- Written by: Josh Rosen Katherine Ramsland
- Directed by: Diana Zaslaw
- Narrated by: Corey Burton
- Country of origin: United States
- Original language: English

Production
- Producer: Diana Zaslaw
- Cinematography: Yoram Astrakhan
- Running time: 100 minutes

Original release
- Network: History Channel
- Release: 2006

= Vampire Secrets =

Vampire Secrets is a 2006 docudrama about the mythology and lifestyle of vampires, produced by Indigo Films for the History Channel, and narrated by Corey Burton.

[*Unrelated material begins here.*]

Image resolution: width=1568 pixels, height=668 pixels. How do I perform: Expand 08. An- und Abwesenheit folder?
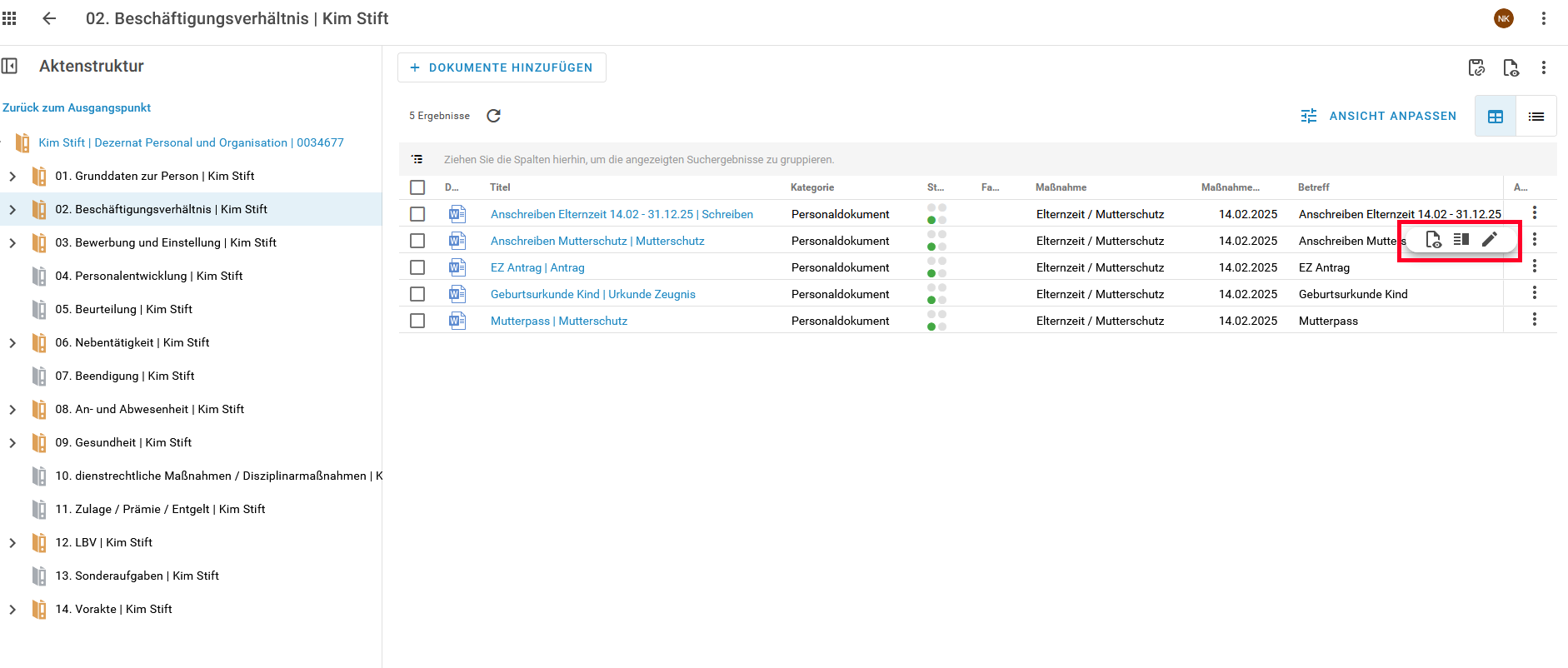[12, 410]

The documentary features the history of vampires from Indian (Hindu goddess Kali), Greek, and Chinese origins, and references to the Bible and ancient Mesopotamia.

== Content ==
Other topics include:

- Bram Stoker's 1897 novel, Dracula
- James Spalding, a Scotsman, 1632
- Elizabeth Báthory
- Haidamaque, Hungary, 1715
- Blood ritual
- Anne Rice's vampire novels
- Vampire: The Masquerade: Rod Ferrell (VTM role-player from Murray, Kentucky who thought he was a real vampire), killed two people in Eustis, Florida, USA, and was sentenced to death (but reduced to life imprisonment)
- Sex appeal: Nosferatu (1922 film), 1931 film with Béla Lugosi (The Master of Horror), Vampirella, Demonlover; and others.
- Vampire underground and gothic subculture: Susan Walsh (researcher for The Village Voice) who falls for a purported "living vampire" (Christian) and disappears in January 1996
- Psychic vampire (Rasputin, aura photography, Joe H. Slate), Sanguine vampire lifestylers

The documentary also features commentaries by authors Katherine Ramsland, and J. Gordon Melton, parapsychologist Loyd Auerbach, psychic vampire author and spokesperson Michelle Belanger, Father Sebastiaan, forensic biologist Mark Benecke, professor Thomas Garza, and others.

==Cast==
- Deborah Rombaut as Demon Woman
- Adrian Balbontin as Gaspard Robilette
- Lyndsey Nelson as Susan Walsh
- Scott Updegrave as Richard Wendorf
- Christa Bella as Elizabeth Bathory
- Jack Sale as Rod Ferrell
- Thais Harris as Katherine Ramsland
- Dan Higgins as James Spalding
- George Mauro as Bram Stoker
- Kari Wishingrad as Bathory Chambermaid
- Jeffery Davis as Vampire
- Justin Rodgers Hall as Vampire
- Peter Stack as Ficzk

== Reception ==
The film received rather poor critical reception, DVD Talk finding it "redundant".